Laut der letzten Auswertung der Agentur für Arbeit für den Monat September 2023 kommt ein Viertel der circa 85 000 sozialversicherungspflichtigen Beschäftigten im Landkreis Freising aus dem Ausland. Und von den Ausländern sind mehr als die Hälfte Bürgerinnen und Bürger der EU (11 446), sie stammen insbesondere aus Rumänien, Kroatien, Ungarn, Polen und Italien. Unter den geringfügig Beschäftigen und den Auszubildenden ist der Anteil der EU-Ausländer laut Statistik kleiner als bei den sozialversicherungspflichtigen Arbeitnehmer.

Im Landkreis Erding ist die Lage ähnlich: dort stammt ein Viertel der etwa 47 000 sozialversicherungspflichtigen Arbeitnehmer aus dem Ausland. Davon kommt mehr als die Hälfte (7 094) aus anderen EU-Ländern. Ähnlich wie im Nachbarlandkreis Freising stammen die meisten Europäer im Landkreis Erding aus Rumänien, Ungarn, Kroatien, Polen und Italien.

Doch nicht nur die Gastronomie ist auf ausländische Mitarbeiterinnen und Mitarbeiter angewiesen. Dass auch andere Branchen ohne europäische Fachkräfte nicht funktionieren könnten, das wurde bei einer Veranstaltung im Freisinger Landratsamt Mitte Mai klar. Mit dabei war die Geschäftsführerin des Klinikums Freising, Maren Kreuzer: „Vielfalt ist unsere Stärke“, sagte sie während der Veranstaltung. Wer an der Basis der ausländischen Fachkräfte rüttele, bekräftigte sie, der gefährde letztendlich die gesundheitliche Versorgung des Landkreises.

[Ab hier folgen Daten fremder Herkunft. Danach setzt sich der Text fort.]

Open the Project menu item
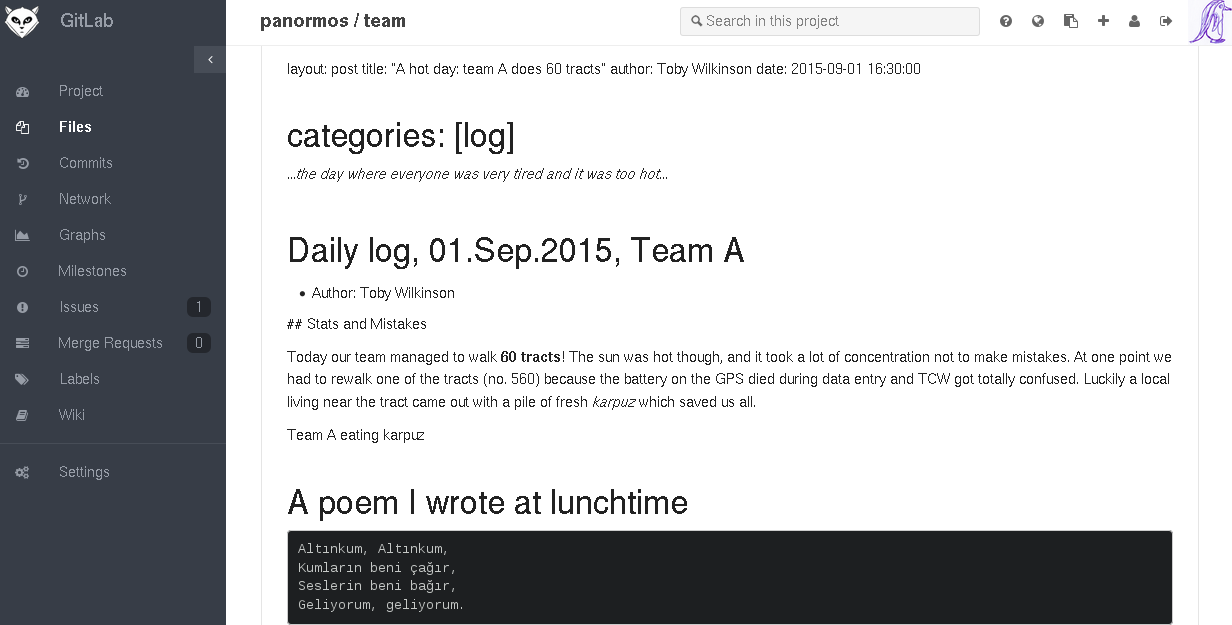The image size is (1232, 625). tap(80, 91)
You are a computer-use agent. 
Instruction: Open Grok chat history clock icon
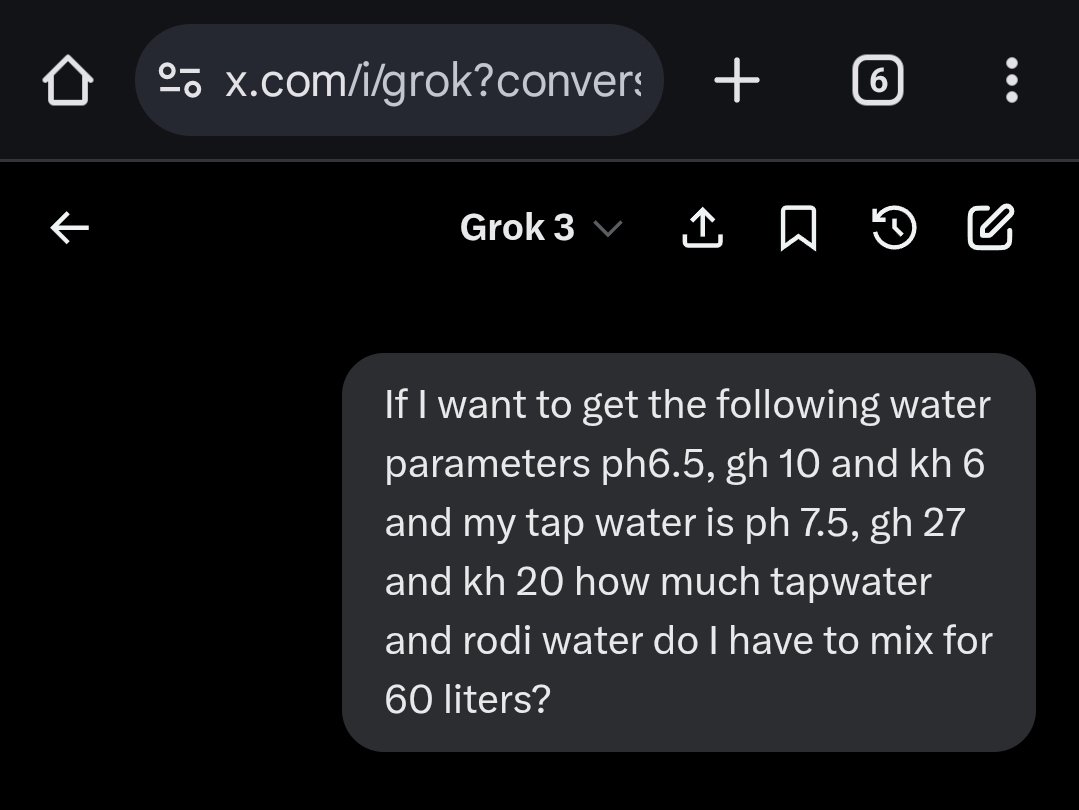point(894,228)
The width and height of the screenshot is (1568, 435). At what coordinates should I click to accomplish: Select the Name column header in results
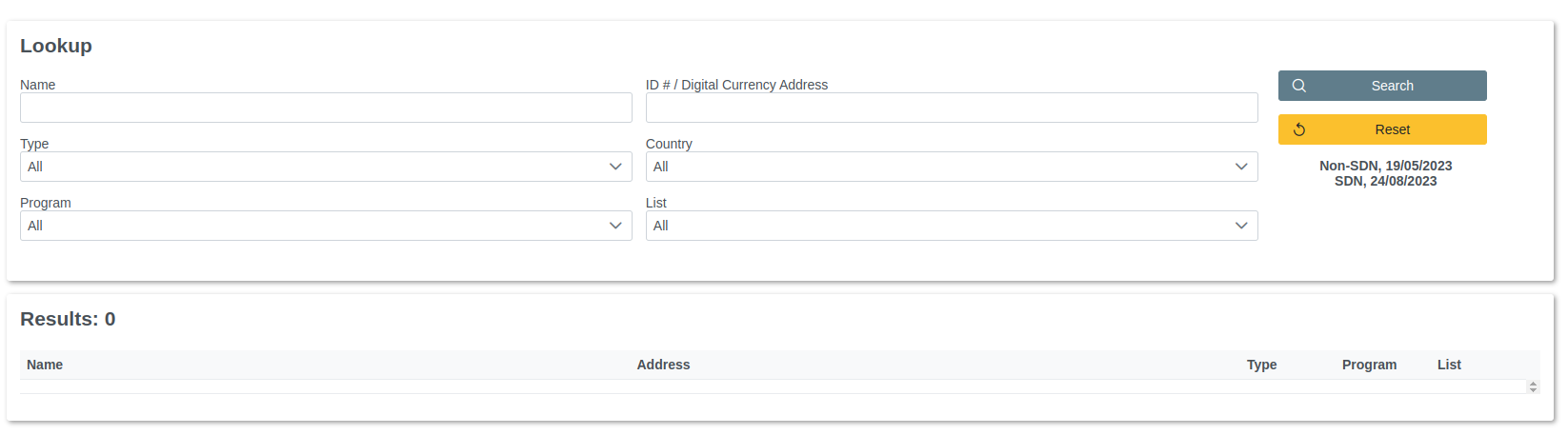pyautogui.click(x=45, y=365)
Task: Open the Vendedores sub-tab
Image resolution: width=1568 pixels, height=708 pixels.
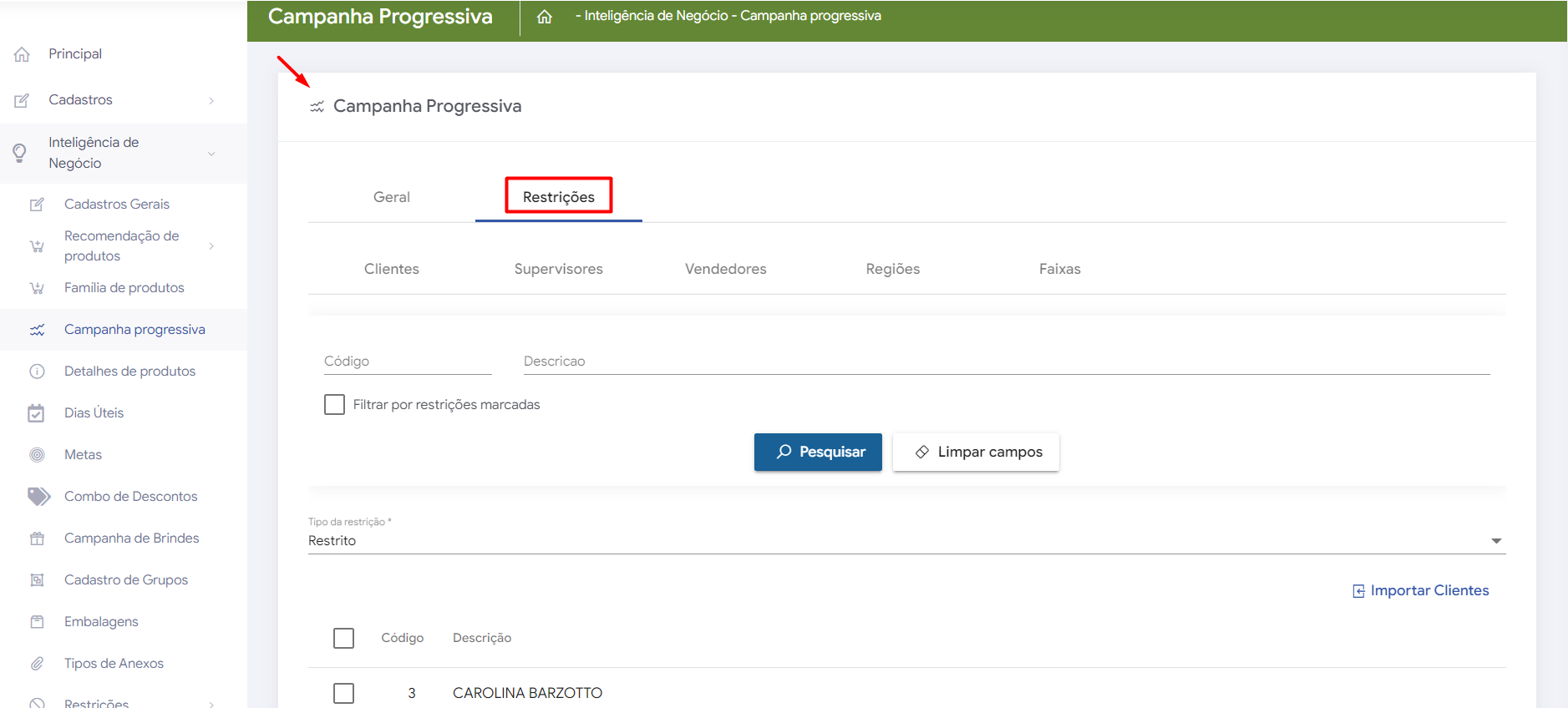Action: (x=725, y=270)
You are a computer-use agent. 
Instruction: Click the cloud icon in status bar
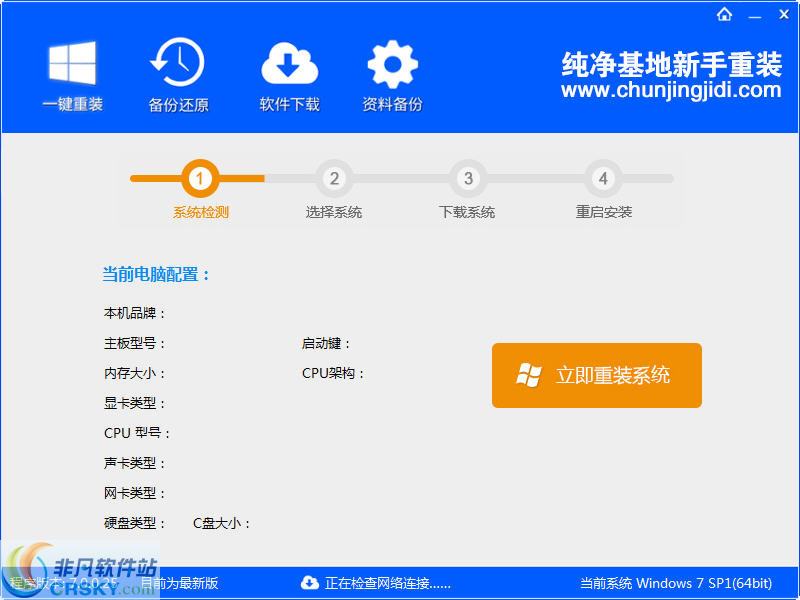pyautogui.click(x=310, y=583)
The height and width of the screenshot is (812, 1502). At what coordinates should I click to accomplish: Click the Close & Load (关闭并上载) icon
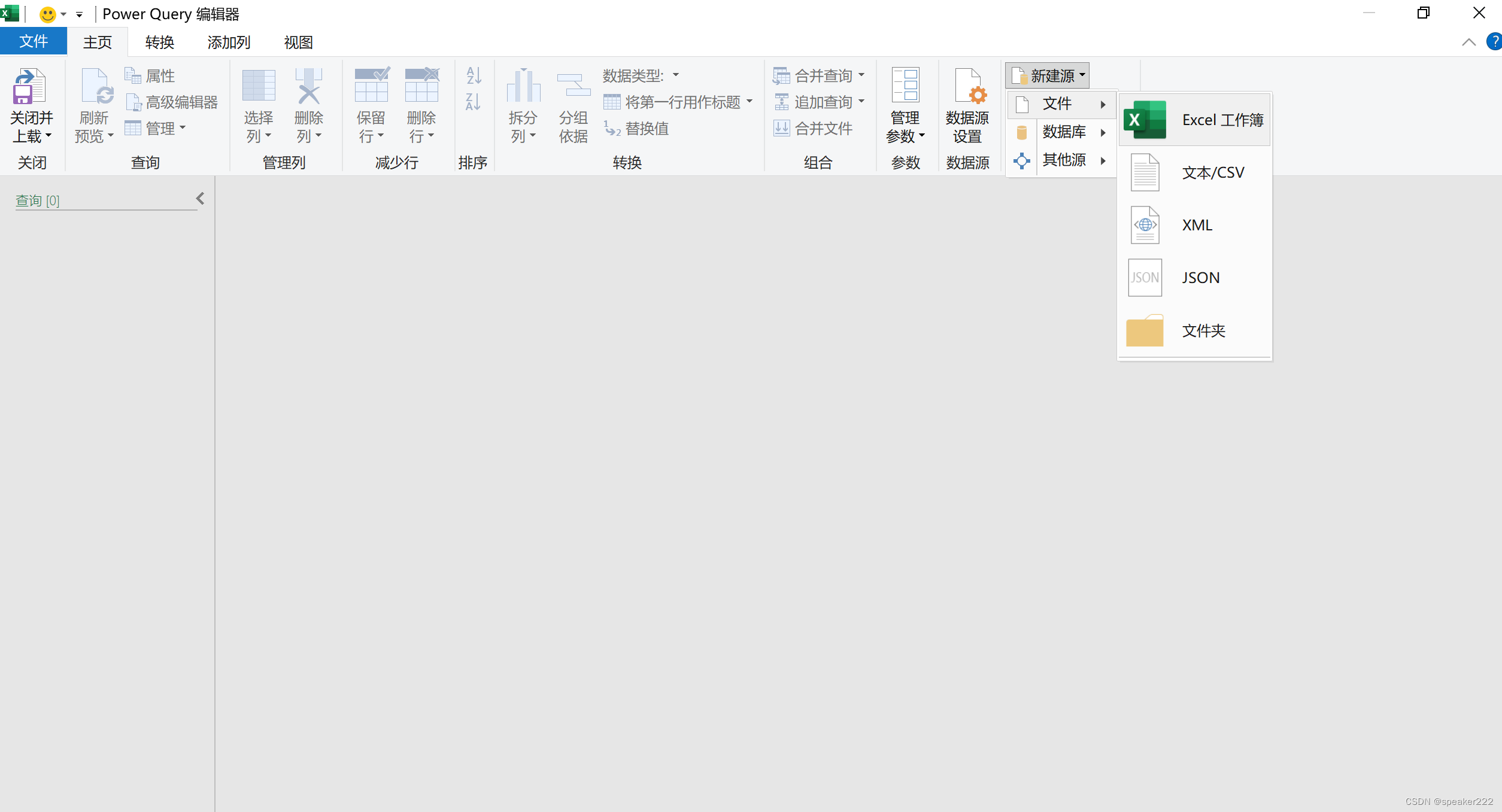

Die Zahlen belegen das: Im Klinikum Freising würden Menschen aus 52 Nationalitäten arbeiten, teilt ein Sprecher mit. Gut ein Viertel der 532 Menschen, die im Pflege- und Funktionsdienst tätig sind, kommt aus dem Ausland, knapp ein Zehntel stammt aus der EU, vor allem aus Kroatien, Ungarn, Rumänien und Polen. Aber ausländische Fach- und Hilfskräfte finden sich in allen Bereichen, unter den Ärzten sowie unter den Reinigungskräften und den Auszubildenden.

Claudia Maisberger ist noch nie von Gästen auf das Aussehen oder die Sprachkenntnisse ihrer Mitarbeiter angesprochen worden. Dass manche bayerische Wirtshäuser früher zögerten, ausländisches Personal einzustellen, habe mehr mit Voreingenommenheit als mit der Realität zu tun. Und die Realität sieht für viele Betriebe so aus, dass sie ohne ausländische Arbeitskräfte nicht überleben könnten.